• Extract provided:
Much heat has been generated recently,
on both sides of the Atlantic, over
the mobility of jobs and labor. In the
United States, there has been a strong
political reaction against the phenomenon
of "outsourcing" work to low-wage
countries, which, if the scaremongers are
to be believed, threaten to move tens of
thousands of U.S. jobs to India or China.
In Europe, the preoccupying concern has
been that citizens from Central and Eastern
Europe might flood westwards, taking
either jobs or welfare payments.
Warm words of welcome for the enlargement
of the European Union this
spring were undermined by an array of
temporary defensive measures by the 15
older EU member states against citizens
of the ten new members. These measures
range in severity from denying entitlement
to social security to refusing access
to the labor market.
But if both sides of the Atlantic are
capable of job insecurity and even protectionism,
why is it that the debate over
outsourcing has not achieved the same
intensity in Europe that it has in the
United States?
With perhaps a dash of insouciance,
a recent paper on industrial policy produced
by the European Commission's
Enterprise department remarked: "A debate
is under way in the United States on
the economic impact of relocation in
terms of jobs and productivity."
The paper was in part a response to
instructions from EU leaders, meeting
last October, to come up with proposals
"with a view to avoiding de-industrialization."
But the Commission's report
questions its premise. "It is not possible
to conclude that Europe is experiencing
genuine de-industrialization," it argues,
although it does see problems of lower
production and employment in certain
traditional industrial sectors.

• Short problem A: Could you reproduce the passage on outsourcing and labor mobility above, word for word and in full?
The text and the records are unrelated to each other.

• Information provided:
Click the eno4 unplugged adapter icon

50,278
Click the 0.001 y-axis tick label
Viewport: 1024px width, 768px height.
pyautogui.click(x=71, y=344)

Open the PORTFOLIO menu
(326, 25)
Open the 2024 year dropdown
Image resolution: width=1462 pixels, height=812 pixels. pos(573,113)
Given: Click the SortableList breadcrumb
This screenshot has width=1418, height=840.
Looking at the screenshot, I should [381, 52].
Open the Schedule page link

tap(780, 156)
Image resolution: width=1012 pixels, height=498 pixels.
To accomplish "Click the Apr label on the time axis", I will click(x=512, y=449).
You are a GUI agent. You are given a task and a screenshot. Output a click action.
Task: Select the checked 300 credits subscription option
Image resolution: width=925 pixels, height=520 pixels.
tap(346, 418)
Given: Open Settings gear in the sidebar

• Short problem B: Can you rewrite every line of the Block 1 records as a Markdown table with the columns Row and Line, numbering each row and leaving out blank lines?

• Problem solution A:
Much heat has been generated recently,
on both sides of the Atlantic, over
the mobility of jobs and labor. In the
United States, there has been a strong
political reaction against the phenomenon
of "outsourcing" work to low-wage
countries, which, if the scaremongers are
to be believed, threaten to move tens of
thousands of U.S. jobs to India or China.
In Europe, the preoccupying concern has
been that citizens from Central and Eastern
Europe might flood westwards, taking
either jobs or welfare payments.
Warm words of welcome for the enlargement
of the European Union this
spring were undermined by an array of
temporary defensive measures by the 15
older EU member states against citizens
of the ten new members. These measures
range in severity from denying entitlement
to social security to refusing access
to the labor market.
But if both sides of the Atlantic are
capable of job insecurity and even protectionism,
why is it that the debate over
outsourcing has not achieved the same
intensity in Europe that it has in the
United States?
With perhaps a dash of insouciance,
a recent paper on industrial policy produced
by the European Commission's
Enterprise department remarked: "A debate
is under way in the United States on
the economic impact of relocation in
terms of jobs and productivity."
The paper was in part a response to
instructions from EU leaders, meeting
last October, to come up with proposals
"with a view to avoiding de-industrialization."
But the Commission's report
questions its premise. "It is not possible
to conclude that Europe is experiencing
genuine de-industrialization," it argues,
although it does see problems of lower
production and employment in certain
traditional industrial sectors.

• Problem solution B:
| Row | Line |
|---|---|
| 1 | Click the eno4 unplugged adapter icon |
| 2 | 50,278 |
| 3 | Click the 0.001 y-axis tick label |
| 4 | Viewport: 1024px width, 768px height. |
| 5 | pyautogui.click(x=71, y=344) |
| 6 | Open the PORTFOLIO menu |
| 7 | (326, 25) |
| 8 | Open the 2024 year dropdown |
| 9 | Image resolution: width=1462 pixels, height=812 pixels. pos(573,113) |
| 10 | Given: Click the SortableList breadcrumb |
| 11 | This screenshot has width=1418, height=840. |
| 12 | Looking at the screenshot, I should [381, 52]. |
| 13 | Open the Schedule page link |
| 14 | tap(780, 156) |
| 15 | Image resolution: width=1012 pixels, height=498 pixels. |
| 16 | To accomplish "Click the Apr label on the time axis", I will click(x=512, y=449). |
| 17 | You are a GUI agent. You are given a task and a screenshot. Output a click action. |
| 18 | Task: Select the checked 300 credits subscription option |
| 19 | Image resolution: width=925 pixels, height=520 pixels. |
| 20 | tap(346, 418) |
| 21 | Given: Open Settings gear in the sidebar |